First, the political and moral economies of punishment are somewhat disjointed, and how the Christian genealogy, about which he remarkably ignores the illuminating second essay of the Genealogy of Morals, is connected to the modes of production is rather unclear: the argument that the “condition of acceptability of the prison” is the principle of coercion used as a moral force by the capitalist system resembles a little-documented intuition. Adopting very distinct perspectives to account for this conjunction of the political and moral economies, Loïc Wacquant, in a Neo-Marxist tradition, and especially Bernard Harcourt, in the Foucauldian vein, offer more convincing interpretations. In fact, one problem of Foucault’s analyses is their dualism – the rich and the poor, the haves and have nots – when more complexity might be necessary. In particular, the development of the public sphere in that period, as studied by Jürgen Habermas, implies new mediations: in the case of punishment, the domination of the powerful and the tolerance of their illegalisms supposes to construct the powerless and their illegalisms as a problem vis-à-vis the growing middle class and even the socially integrated lower class; the “public” has to be persuaded that inequality in wealth as well as before the law is not only legitimate but also beneficial to it from the perspective of the social order.

Second, it seems plausible that both the political economy of punishment oriented toward the increase of capitalist productivity and the moral economy of punishment thought as a way to reform prisoners never really worked, or worked for short periods of time and within specific segments of the system. The dual functionality of the prison – economic productivity and moral reform – belongs more to the imagination of those who conceived the system than to the actual reality of how prisons worked. Historians such as Michelle Perrot or Rebecca McLennan propose a much gloomier vision of the meaninglessness and uselessness, brutality and abandonment of both French and United States prisons in the nineteenth century. Even today, the political economy of punishment has more to do with the prison industrial complex (comparable to the military one) than with the use or subjugation of the inmates for cheaper production (with some limited exceptions) and the moral economy of punishment is rarely associated with the rehabilitation of offenders while concern regarding reentry is essentially focused on technologies of control deployed to reduce recidivism under the threat of harsher sanctions.

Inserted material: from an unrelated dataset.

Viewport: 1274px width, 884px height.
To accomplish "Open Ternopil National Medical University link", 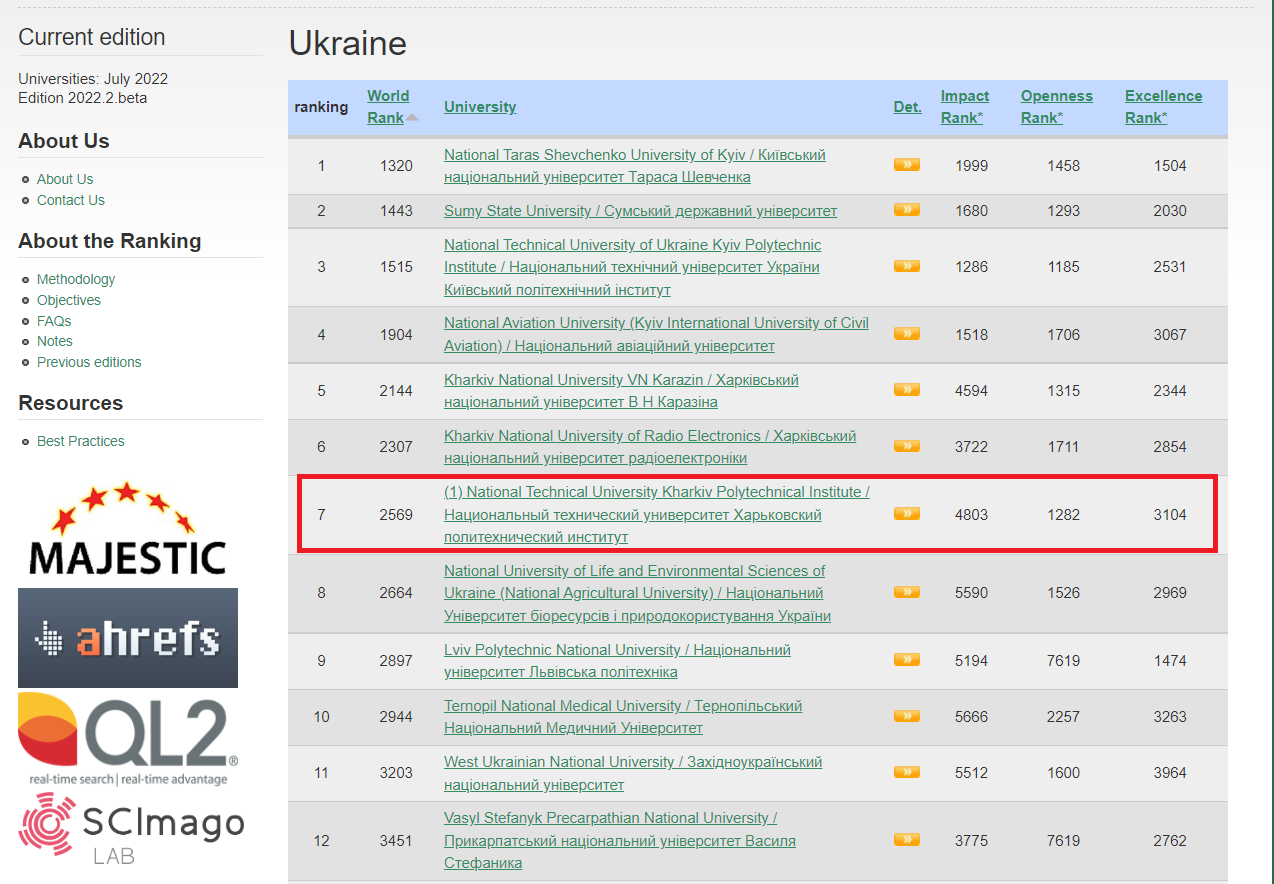I will point(622,706).
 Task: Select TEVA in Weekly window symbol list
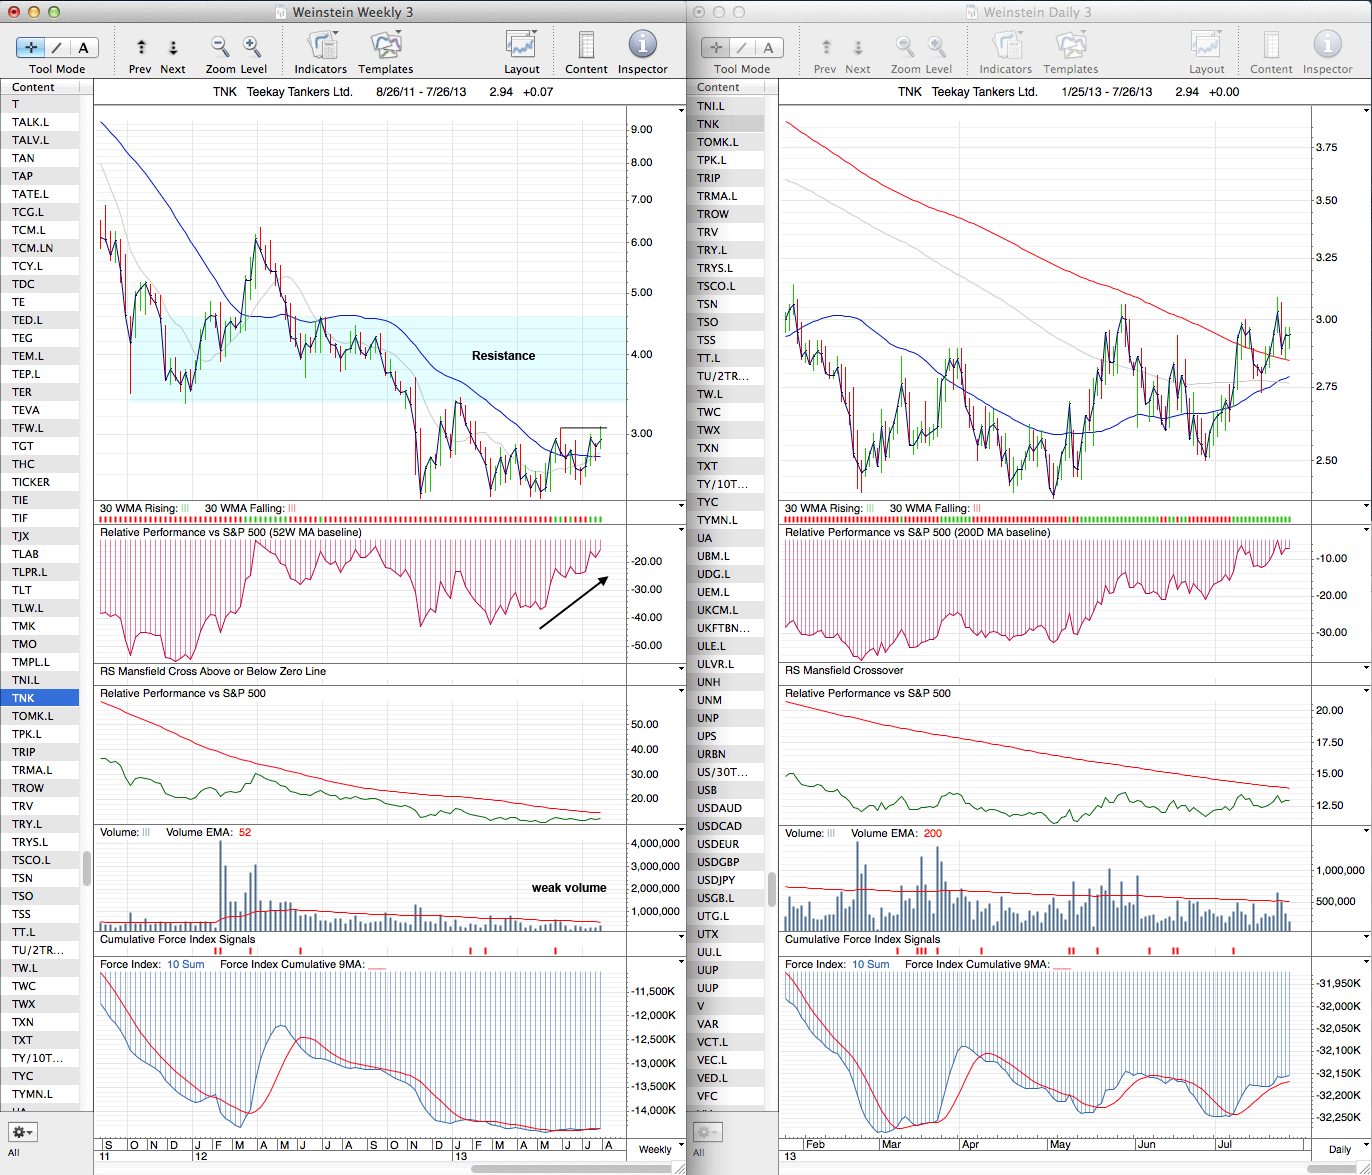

A final point should be considered, because it connects The Punitive Society and Discipline and Punish, and turned out to be one of Foucault’s most influential contributions to the critique of contemporary society. The last lectures develop an argument that will later give birth to the concept of “carceral archipelago”, namely the percolation of control, surveillance, sanction and discipline throughout the entire society and most of its institutions from education to sexuality – and one perceives the premises of later lectures and books. This theory contradicts Erving Goffman’s paradigm of the “total institution” developed in Asylum, according to which closed organizations, be they monasteries, orphanages, psychiatric hospitals or concentration camps, share similar modalities of social relations that are radically distinct from the ordinary functioning of society. However stimulating and heuristic the idea of “prison-form as social form” may be, the risk of thinking of it in terms of dissemination across multiple social worlds is to miss the singularity of imprisonment, the specific violence of confinement and the particular consequences – social, political, ethical – of the generalization of its use. Spending four years as an ethnographer in a French prison convinced me that social scientists had to account for both the exceptionality of the carceral condition and the porosity of the correctional system.